* [WORK REQUEST]
Please reproduce the following records exactly as they appear.

* [Stored items]
Segment Open

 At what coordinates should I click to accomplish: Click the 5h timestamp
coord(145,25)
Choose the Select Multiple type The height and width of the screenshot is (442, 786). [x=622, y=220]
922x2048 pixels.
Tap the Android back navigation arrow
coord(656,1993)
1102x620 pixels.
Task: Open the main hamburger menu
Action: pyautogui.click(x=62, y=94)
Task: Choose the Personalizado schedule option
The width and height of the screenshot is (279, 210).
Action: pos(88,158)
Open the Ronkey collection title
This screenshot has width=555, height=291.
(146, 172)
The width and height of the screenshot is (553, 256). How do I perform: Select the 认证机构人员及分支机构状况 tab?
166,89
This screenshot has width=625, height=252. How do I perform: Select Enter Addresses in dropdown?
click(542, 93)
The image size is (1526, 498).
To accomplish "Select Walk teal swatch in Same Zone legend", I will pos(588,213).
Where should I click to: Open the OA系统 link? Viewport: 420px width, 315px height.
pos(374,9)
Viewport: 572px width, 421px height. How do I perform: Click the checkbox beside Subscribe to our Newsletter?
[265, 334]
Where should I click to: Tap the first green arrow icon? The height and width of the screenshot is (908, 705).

Segment Closed

* [FINISHED EXERCISE]
 At what coordinates should I click to accomplish: Click the 5h timestamp
coord(145,25)
Choose the Select Multiple type The height and width of the screenshot is (442, 786). [x=622, y=220]
922x2048 pixels.
Tap the Android back navigation arrow
coord(656,1993)
1102x620 pixels.
Task: Open the main hamburger menu
Action: pyautogui.click(x=62, y=94)
Task: Choose the Personalizado schedule option
The width and height of the screenshot is (279, 210).
Action: pos(88,158)
Open the Ronkey collection title
This screenshot has width=555, height=291.
(146, 172)
The width and height of the screenshot is (553, 256). How do I perform: Select the 认证机构人员及分支机构状况 tab?
166,89
This screenshot has width=625, height=252. How do I perform: Select Enter Addresses in dropdown?
click(542, 93)
The image size is (1526, 498).
To accomplish "Select Walk teal swatch in Same Zone legend", I will pos(588,213).
Where should I click to: Open the OA系统 link? Viewport: 420px width, 315px height.
pos(374,9)
Viewport: 572px width, 421px height. How do I perform: Click the checkbox beside Subscribe to our Newsletter?
[265, 334]
Where should I click to: Tap the first green arrow icon? The height and width of the screenshot is (908, 705).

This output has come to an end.